Heywood Hill: the exceptions begin
Heywood Hill on 10 Curzon Street, Mayfair, was the very first bookshop I visited yesterday, and also the first time my strict one-book-rule was broken. Well, it’s more of a guideline anyway,
The glorious, sunshine-bookshop-filled day began at this lovely bookshop, situated on two floors of a Georgian townhouse. Nancy Mitford used to work here during the world, when her “gregarious character and witty repartee helped establish Heywood Hill’s shop as a centre of English social and literary life during the 1940s”. Legend has it that one evening Nancy forgot to lock up the store. When she arrived the following morning she found the shop full of people trying to buy books from each other.”
The Nancy Mitford-story naturally got me thinking: what modern-day cultural figures would I most like to have working in a bookshop? Me, I would quite like to walk in there and find Stephen Fry behind the till.

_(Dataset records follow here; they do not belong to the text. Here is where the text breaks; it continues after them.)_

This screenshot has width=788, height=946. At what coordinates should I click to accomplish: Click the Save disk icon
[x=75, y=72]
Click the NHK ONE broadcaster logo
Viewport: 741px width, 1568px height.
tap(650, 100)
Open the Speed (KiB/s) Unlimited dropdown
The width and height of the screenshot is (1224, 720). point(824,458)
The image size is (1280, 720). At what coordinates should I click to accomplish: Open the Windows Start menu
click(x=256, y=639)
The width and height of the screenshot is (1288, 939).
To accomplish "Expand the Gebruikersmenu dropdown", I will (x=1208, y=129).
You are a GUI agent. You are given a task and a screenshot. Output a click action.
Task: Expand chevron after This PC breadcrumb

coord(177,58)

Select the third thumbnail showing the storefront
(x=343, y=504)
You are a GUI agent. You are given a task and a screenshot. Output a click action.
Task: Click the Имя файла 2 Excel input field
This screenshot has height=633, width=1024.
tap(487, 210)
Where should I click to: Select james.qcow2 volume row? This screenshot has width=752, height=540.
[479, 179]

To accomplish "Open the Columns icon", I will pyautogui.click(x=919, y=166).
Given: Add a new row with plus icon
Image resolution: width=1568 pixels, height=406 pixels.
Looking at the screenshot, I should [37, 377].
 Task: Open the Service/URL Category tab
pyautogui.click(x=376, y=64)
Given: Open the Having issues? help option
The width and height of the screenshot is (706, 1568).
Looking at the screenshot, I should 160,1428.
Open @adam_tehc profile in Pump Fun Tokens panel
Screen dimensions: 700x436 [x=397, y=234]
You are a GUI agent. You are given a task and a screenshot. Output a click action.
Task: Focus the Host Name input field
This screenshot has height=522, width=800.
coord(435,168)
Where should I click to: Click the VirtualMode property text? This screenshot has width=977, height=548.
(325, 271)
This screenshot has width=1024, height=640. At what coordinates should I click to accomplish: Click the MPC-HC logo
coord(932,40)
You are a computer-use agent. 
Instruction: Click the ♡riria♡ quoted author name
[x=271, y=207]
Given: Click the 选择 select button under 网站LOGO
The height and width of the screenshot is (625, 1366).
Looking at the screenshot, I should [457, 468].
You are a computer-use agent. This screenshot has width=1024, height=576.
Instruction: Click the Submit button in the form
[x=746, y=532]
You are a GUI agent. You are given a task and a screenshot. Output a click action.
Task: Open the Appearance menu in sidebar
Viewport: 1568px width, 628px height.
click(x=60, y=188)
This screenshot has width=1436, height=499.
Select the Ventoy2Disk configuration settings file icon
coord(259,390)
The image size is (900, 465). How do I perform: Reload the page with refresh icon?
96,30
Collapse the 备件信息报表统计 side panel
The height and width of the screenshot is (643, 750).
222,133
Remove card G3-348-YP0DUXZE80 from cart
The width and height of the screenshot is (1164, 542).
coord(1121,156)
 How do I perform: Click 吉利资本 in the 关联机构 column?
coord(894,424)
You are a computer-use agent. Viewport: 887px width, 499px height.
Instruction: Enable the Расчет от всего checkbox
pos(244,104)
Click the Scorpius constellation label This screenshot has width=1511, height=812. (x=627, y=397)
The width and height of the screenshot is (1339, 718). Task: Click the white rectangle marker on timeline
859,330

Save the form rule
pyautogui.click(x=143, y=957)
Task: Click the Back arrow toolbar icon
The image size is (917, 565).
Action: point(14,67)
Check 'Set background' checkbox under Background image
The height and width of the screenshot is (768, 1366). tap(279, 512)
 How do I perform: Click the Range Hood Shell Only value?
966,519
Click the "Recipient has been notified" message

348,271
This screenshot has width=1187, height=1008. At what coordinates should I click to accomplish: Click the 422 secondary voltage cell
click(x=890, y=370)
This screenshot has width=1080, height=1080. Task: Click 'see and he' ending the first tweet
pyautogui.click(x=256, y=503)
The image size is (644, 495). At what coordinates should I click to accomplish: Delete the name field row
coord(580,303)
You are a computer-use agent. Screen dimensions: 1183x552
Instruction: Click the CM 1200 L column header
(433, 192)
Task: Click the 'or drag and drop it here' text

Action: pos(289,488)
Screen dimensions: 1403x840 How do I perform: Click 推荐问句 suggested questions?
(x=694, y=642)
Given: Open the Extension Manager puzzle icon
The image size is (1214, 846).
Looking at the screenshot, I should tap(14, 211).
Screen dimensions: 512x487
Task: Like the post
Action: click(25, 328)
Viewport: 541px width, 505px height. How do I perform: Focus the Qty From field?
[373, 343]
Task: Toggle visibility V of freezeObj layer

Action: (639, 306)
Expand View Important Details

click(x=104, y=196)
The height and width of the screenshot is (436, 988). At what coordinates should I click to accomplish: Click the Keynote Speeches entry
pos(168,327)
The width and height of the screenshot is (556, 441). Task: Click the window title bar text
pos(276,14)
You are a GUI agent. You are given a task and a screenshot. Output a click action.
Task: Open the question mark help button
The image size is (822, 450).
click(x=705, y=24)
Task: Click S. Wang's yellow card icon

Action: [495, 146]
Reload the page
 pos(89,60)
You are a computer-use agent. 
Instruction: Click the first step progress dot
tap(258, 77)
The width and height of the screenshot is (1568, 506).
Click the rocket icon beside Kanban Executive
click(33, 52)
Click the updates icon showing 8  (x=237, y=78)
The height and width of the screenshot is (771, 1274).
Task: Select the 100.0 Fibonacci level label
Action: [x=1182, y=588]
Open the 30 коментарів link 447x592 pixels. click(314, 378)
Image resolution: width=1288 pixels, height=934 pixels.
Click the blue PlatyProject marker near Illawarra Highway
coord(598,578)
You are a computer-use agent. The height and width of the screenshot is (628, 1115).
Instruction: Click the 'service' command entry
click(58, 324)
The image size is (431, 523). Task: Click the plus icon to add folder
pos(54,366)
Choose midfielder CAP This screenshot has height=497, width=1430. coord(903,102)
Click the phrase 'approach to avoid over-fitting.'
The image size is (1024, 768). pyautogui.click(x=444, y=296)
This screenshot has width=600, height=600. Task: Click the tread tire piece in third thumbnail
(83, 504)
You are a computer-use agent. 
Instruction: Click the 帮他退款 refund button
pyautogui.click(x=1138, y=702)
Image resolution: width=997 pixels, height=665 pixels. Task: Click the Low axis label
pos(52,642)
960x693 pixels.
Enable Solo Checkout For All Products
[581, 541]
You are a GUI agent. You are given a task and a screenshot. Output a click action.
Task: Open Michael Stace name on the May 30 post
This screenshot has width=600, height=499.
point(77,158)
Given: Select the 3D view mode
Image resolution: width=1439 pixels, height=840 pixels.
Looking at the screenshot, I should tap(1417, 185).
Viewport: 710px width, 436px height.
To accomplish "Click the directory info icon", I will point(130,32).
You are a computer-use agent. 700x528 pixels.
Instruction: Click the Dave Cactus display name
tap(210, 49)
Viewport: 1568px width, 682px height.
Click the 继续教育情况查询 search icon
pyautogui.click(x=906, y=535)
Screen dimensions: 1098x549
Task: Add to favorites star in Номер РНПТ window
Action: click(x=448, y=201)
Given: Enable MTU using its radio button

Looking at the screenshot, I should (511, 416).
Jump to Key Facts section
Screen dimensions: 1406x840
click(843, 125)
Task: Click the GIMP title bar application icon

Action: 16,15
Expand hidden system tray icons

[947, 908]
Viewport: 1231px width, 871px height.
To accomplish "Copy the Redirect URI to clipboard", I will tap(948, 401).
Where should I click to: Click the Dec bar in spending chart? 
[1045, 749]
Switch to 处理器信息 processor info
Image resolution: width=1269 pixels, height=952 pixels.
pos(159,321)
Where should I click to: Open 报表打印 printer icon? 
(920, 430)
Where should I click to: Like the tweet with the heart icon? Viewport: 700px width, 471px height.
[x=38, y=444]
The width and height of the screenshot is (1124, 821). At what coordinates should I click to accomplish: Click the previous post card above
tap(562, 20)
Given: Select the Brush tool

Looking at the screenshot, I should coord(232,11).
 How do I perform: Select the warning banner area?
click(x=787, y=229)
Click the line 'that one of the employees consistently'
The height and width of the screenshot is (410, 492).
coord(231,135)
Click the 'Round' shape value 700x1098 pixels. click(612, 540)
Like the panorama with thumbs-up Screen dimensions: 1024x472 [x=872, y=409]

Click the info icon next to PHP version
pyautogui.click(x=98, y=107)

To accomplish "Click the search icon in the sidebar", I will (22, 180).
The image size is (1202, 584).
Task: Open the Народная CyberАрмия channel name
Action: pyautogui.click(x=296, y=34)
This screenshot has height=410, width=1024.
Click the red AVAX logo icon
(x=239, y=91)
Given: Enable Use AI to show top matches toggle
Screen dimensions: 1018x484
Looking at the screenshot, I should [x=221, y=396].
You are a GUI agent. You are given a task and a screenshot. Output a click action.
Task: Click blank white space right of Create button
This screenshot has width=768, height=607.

Am sure he would give excellent comments on the books, as well as life, politics and religion and any other topic he happened to broach.
The Heywood Hill sells literature, history, architecture, biography and travels, but I think the manager saves her real passion for the well-stocked children department, filled with old and new classics. “I love children’s books. It’s where you find the best stories today. But they have to be published with pride. These are the books you want to be able to give as a gift, or pass down to your own children, or save and re-read when your older. Just look at this beautiful edition of Anne of Green Gables. Or this one, of Little women. We have to other editions as well, but one is quite hideous. We’ll never sell it. Just compare these two. Or this” – looking sternly at Louise and showing her another title – “Beautiful books, but only three of them are published in hardback. By your publisher. The rest are paperback. How can you give that away as a gift? And these are lovely. Just look at the amount of work and details pride that’s gone in to all of these?”
Which was quite true about the children department and Heywood Hill in general as well.
Books bought: Five children and it and Five children at the Western front.